Sen. Durbin Urges Residents to Get Covered Before ACA Enrollment Deadline on December 15th
Targeted News Service (Press Releases)
PEORIA, Illinois, Nov. 30 -- The office of Sen. Richard J. Durbin, D-Illinois, issued the following news release:
U.S. Senator Dick Durbin (D-IL) today urged those who need health insurance for 2019 to sign up for a health plan before the December 15th deadline. Nearly 350,000 people in Illinois purchase their health insurance in the individual market and eight out of ten of them are eligible for tax credits that help keep their monthly premiums below $100 a month. People in Illinois can call (Get Covered Illinois: 866-311-1119), go online (www.Healthcare.gov), or get in-person help to sign up for health insurance that will cover them next year.
"Despite the efforts of President Trump and the frenzy in Washington over health care, I want to make it clear that health insurance on the individual market is open for business and the deadline to enroll is just over two weeks away," Durbin said. "The Affordable Care Act has brought health insurance to more than one million Illinoisans, provided protections for people with pre-existing conditions, and ended insurance discrimination based on medical history, gender, and age. I will fight to protect these gains and continue to support patients in need and the providers that serve them."
President Trump and his Administration have spent the last two years sabotaging the Affordable Care Act (ACA)--including cutting the open enrollment period in half, ending advertising that encourages and informs people about how to sign up for insurance, signing an Executive Order directing federal agencies not to enforce the law, ending subsidies that help people afford their co-payments and deductibles, and slashing funding for organizations that help enroll people in health plans.
More than 20 million uninsured Americans have gained health coverage under the ACA - including one million in Illinois - bringing our nation's uninsured rate below 10 percent for the first time in history. Thanks to the ACA, insurers can no longer deny coverage due to a pre-existing condition, discriminate based on gender or health status, or impose annual or lifetime caps on benefits. Insurers must now cover important health care: maternity and newborn care, mental health and substance abuse treatment, and hospitalizations. The ACA also expanded Medicaid to cover millions of newly eligible Americans--650,000 in Illinois--and provided enhanced federal funds to help pay for the expansion population.

- - - -

Exercise directions: Revise the part of the news release that opens with the words containing "PEORIA, Illinois, Nov." and closes with "them next year.", replacing "Dick Durbin" with "Richard J. Durbin". The material has no connection to the news release.

- - - -

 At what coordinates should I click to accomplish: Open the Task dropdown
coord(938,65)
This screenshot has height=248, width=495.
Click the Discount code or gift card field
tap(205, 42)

- - - -

The completed task:
PEORIA, Illinois, Nov. 30 -- The office of Sen. Richard J. Durbin, D-Illinois, issued the following news release:
U.S. Senator Richard J. Durbin (D-IL) today urged those who need health insurance for 2019 to sign up for a health plan before the December 15th deadline. Nearly 350,000 people in Illinois purchase their health insurance in the individual market and eight out of ten of them are eligible for tax credits that help keep their monthly premiums below $100 a month. People in Illinois can call (Get Covered Illinois: 866-311-1119), go online (www.Healthcare.gov), or get in-person help to sign up for health insurance that will cover them next year.